To match the metacharacters literally, just add a backslash, right? Well, try it:

mysql> SELECT c, c REGEXP '\.', c REGEXP '\^', c REGEXP '\$' FROM metachar;
+------+---------------+---------------+---------------+
| c    | c REGEXP '\.' | c REGEXP '\^' | c REGEXP '\$' |
+------+---------------+---------------+---------------+
| %    |             1 |             1 |             1 |
| _    |             1 |             1 |             1 |
| .    |             1 |             1 |             1 |
| ^    |             1 |             1 |             1 |
| $    |             1 |             1 |             1 |
| \    |             1 |             1 |             1 |
+------+---------------+---------------+---------------+

It didn’t work, because regular expressions are processed a bit differently than SQL patterns. With REGEXP, you need a double backslash to match a metacharacter literally:

mysql> SELECT c, c REGEXP '\\.', c REGEXP '\\^', c REGEXP '\\$' FROM metachar;
+------+----------------+----------------+----------------+
| c    | c REGEXP '\\.' | c REGEXP '\\^' | c REGEXP '\\$' |
+------+----------------+----------------+----------------+
| %    |              0 |              0 |              0 |
| _    |              0 |              0 |              0 |
| .    |              1 |              0 |              0 |
| ^    |              0 |              1 |              0 |
| $    |              0 |              0 |              1 |
| \    |              0 |              0 |              0 |
+------+----------------+----------------+----------------+

Because backslash suppresses the special meaning of metacharacters, backslash itself is special.

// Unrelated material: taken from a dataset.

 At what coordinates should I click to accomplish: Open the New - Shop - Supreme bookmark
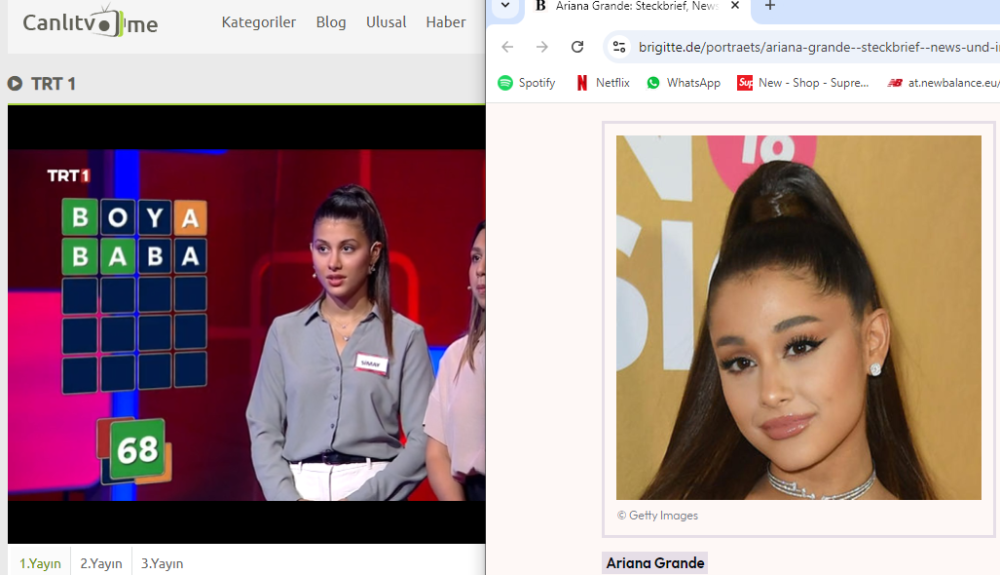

To match a backslash literally, use double backslashes in SQL patterns or quadruple backslashes in regular expressions:

mysql> SELECT c, c LIKE '\\', c REGEXP '\' FROM metachar;
+------+-------------+-----------------+
| c    | c LIKE '\\' | c REGEXP '\\\\' |
+------+-------------+-----------------+
| %    |           0 |               0 |
| _    |           0 |               0 |
| .    |           0 |               0 |
| ^    |           0 |               0 |
| $    |           0 |               0 |
| \    |           1 |               1 |
+------+-------------+-----------------+

It’s even worse trying to figure out how many backslashes to use when you’re issuing a query from within a program. It’s more than likely that backslashes are also special to your programming language, in which case you’ll need to double each one.

Within a character class, use these marks to include literal instances of the following class constructor characters:

  • To include a literal ] character, list it first.

  • To include a literal - character, list it first or last.

  • To include a literal ^ character, list it somewhere other than as the first character.

  • To include a literal \ character, double it.